Sunday, 6 August 2017

No 2 - My Alma Mater. Rickmansworth Young Ladies College



My Alma Mater, Rickmansworth young Ladies College

I was telling Tamsin about my earliest memories. I recalled playing on a big rocking horse and of our ginger cat Monty that used to lie on the end of my bed. I asked Tamsin what were her earliest childhood memories.

Tamsin cannot help herself she always has to go one better. She thought about this for a moment then said it was leaving involuntarily from her mother’s uterus and seeing Auntie Elsie coochie-cooing and tickling her under her chin as her father endeavored to take a photo of her on his mobile phone just as they were about to cut her umbilical cord.

She said it all got a bit hazy after that. I know Tamsin is inclined to exaggerate but using one of father’s sayings “stuff me this surely has to take the cake”.

She told me that when she was young she remembers asking her mother where babies come from. Her mother told her they were found under gooseberry bushes. She said she accepted her answer without question despite crazy speculation by her primary school friends. Later she found to her horror her mother had been lying to her.

My parents sent me to a very exclusive girl’s boarding school, Rickmansworth Young Ladies College, also known as Denham Hall, for genteel young ladies. One term school term fees would have armed a third world country for years or fed a child from Biafra for hundreds of years, probably more, and possibly got a space programme off the ground for them.

A chance remark by an internet acquaintance of mine reminded me of an incident at school.

I was approached by Miss Frenzi the school sports teacher and asked if I would like to join the senior netball team.

She asked “what position on the court would you like to be trialled?”

I replied “well, preferably in goal miss”.

She inquired “do you know much about netball Bridgette?”

I replied “Well frankly not a lot”.

She never got back to me.

I buried Charmaine one of our chickens the other day. She had been egg bound. Her spirit moved on and she was consigned to the cold, cold ground.

* DATA EXCERPT *
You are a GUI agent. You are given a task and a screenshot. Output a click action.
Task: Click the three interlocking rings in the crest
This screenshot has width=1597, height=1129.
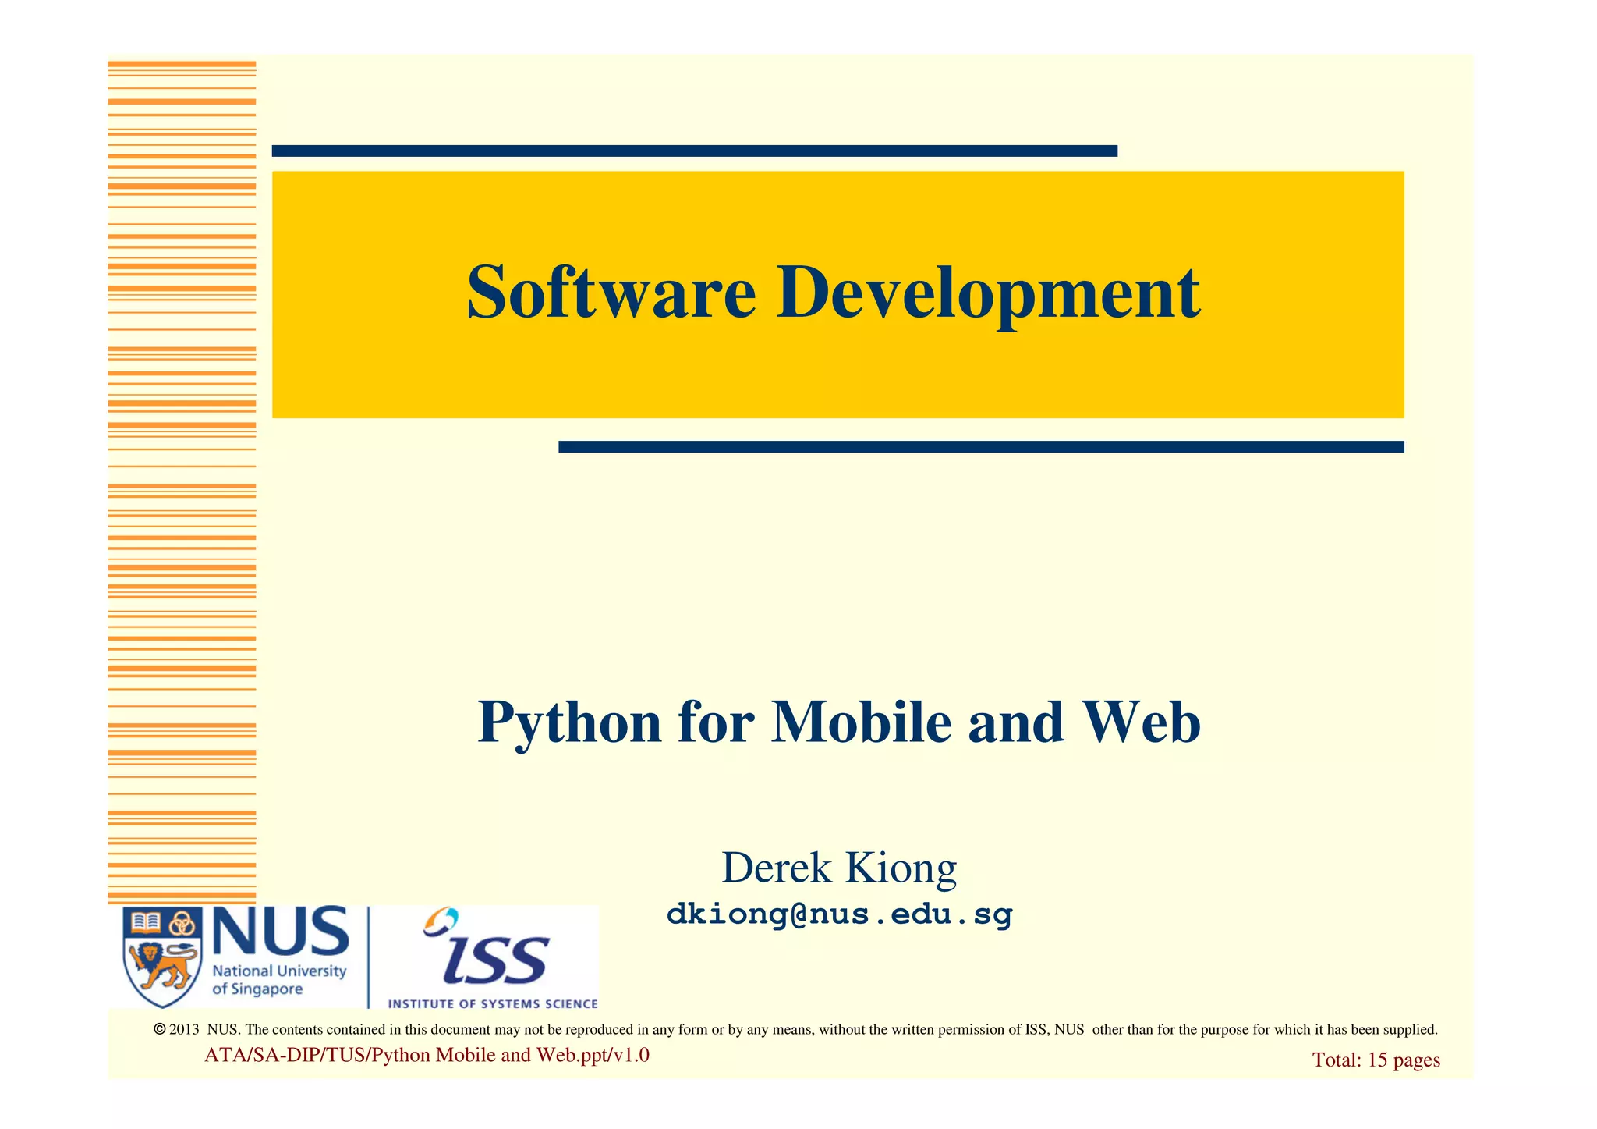click(x=182, y=923)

* TO DO *
a. Please reproduce the blog post word for word, starting with the words "A chance remark" and ending after "back to me.".
b. List every name the blog post gives to a person or an animal.

* RESULTS OF THE TASKS *
a.
A chance remark by an internet acquaintance of mine reminded me of an incident at school.

I was approached by Miss Frenzi the school sports teacher and asked if I would like to join the senior netball team.

She asked “what position on the court would you like to be trialled?”

I replied “well, preferably in goal miss”.

She inquired “do you know much about netball Bridgette?”

I replied “Well frankly not a lot”.

She never got back to me.

b.
Tamsin
Monty
Auntie Elsie
Miss Frenzi
Bridgette
Charmaine